# [RECORDS PROVIDED]
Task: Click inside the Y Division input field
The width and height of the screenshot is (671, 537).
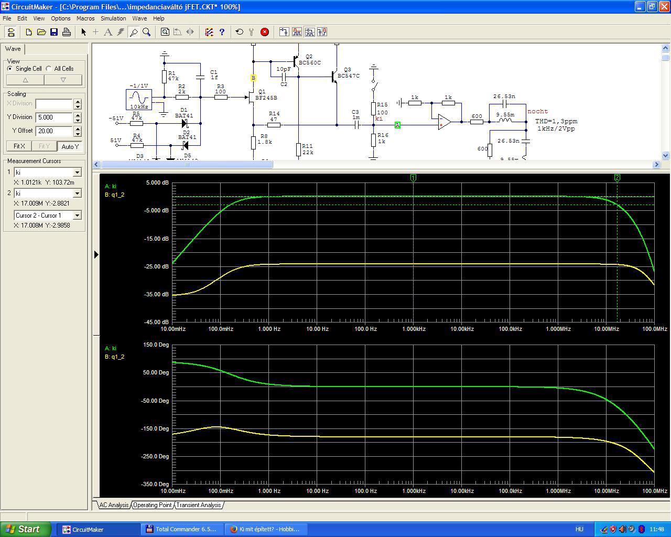Action: click(53, 117)
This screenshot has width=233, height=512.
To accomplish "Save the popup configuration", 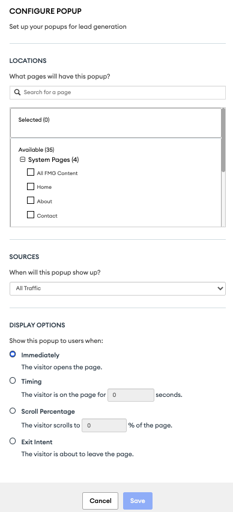I will coord(138,501).
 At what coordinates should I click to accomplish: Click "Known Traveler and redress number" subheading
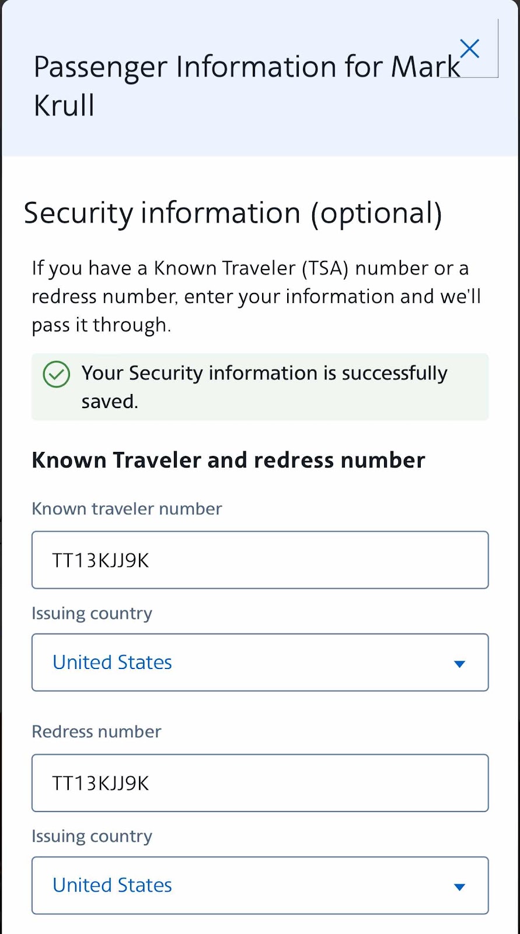228,460
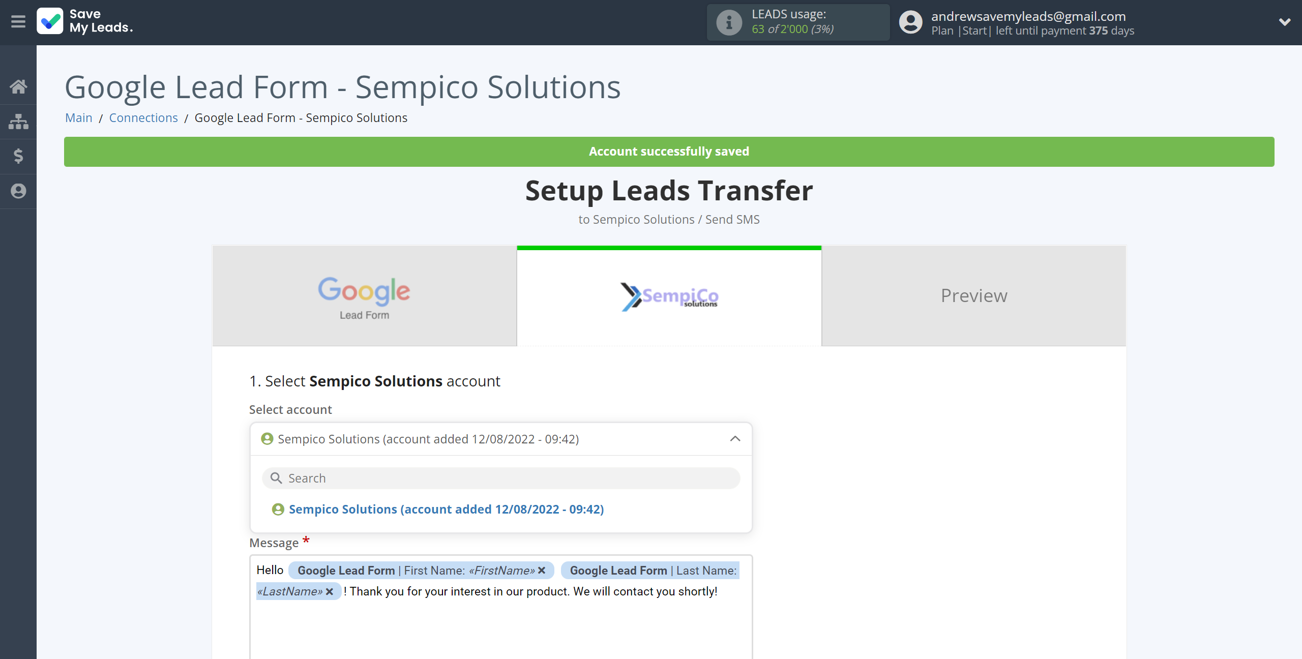Expand the account dropdown chevron

pyautogui.click(x=734, y=438)
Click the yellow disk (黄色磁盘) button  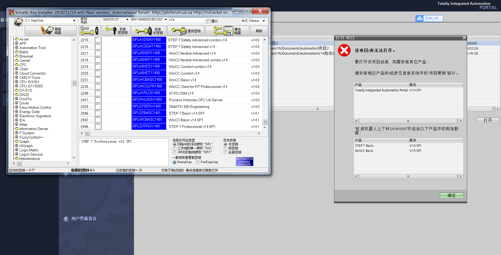(227, 31)
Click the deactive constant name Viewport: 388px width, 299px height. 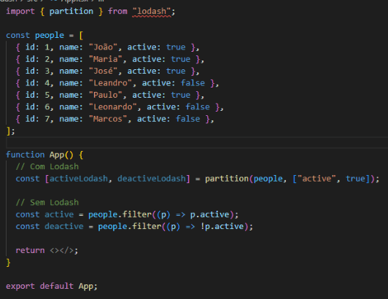[x=64, y=227]
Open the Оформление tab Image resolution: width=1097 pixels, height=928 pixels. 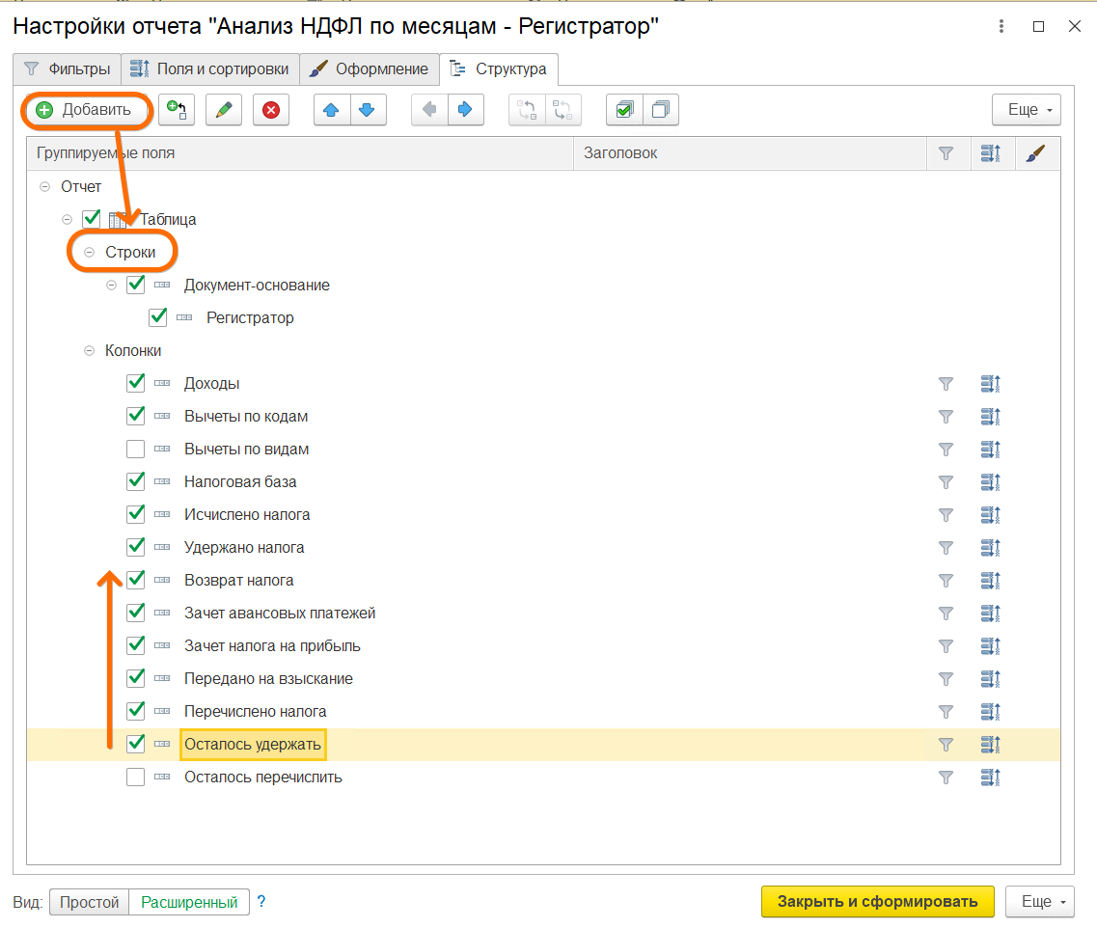369,69
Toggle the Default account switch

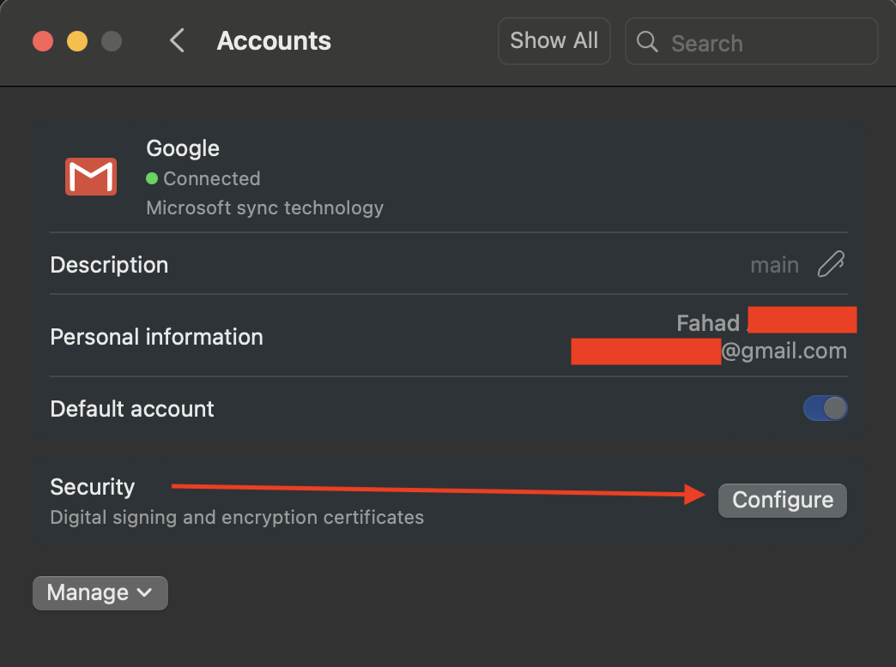pos(825,408)
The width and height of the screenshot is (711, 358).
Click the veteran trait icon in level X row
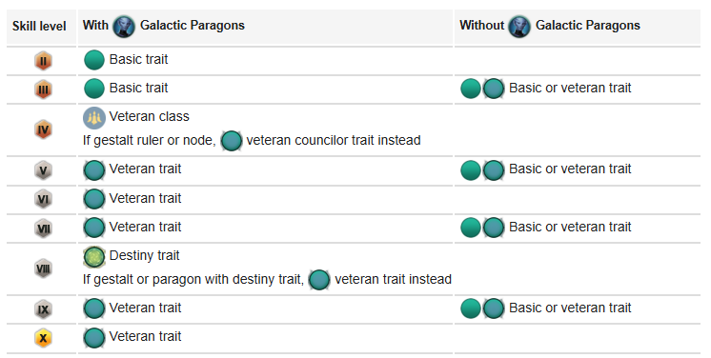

# [THE PROBLEM]
The copy must begin with the line containing "The width and height of the screenshot is (711, 358).", end with the last line of the material, match each line exactly, and hold no pictures.

# [FINAL ANSWER]
The width and height of the screenshot is (711, 358).
Click the veteran trait icon in level X row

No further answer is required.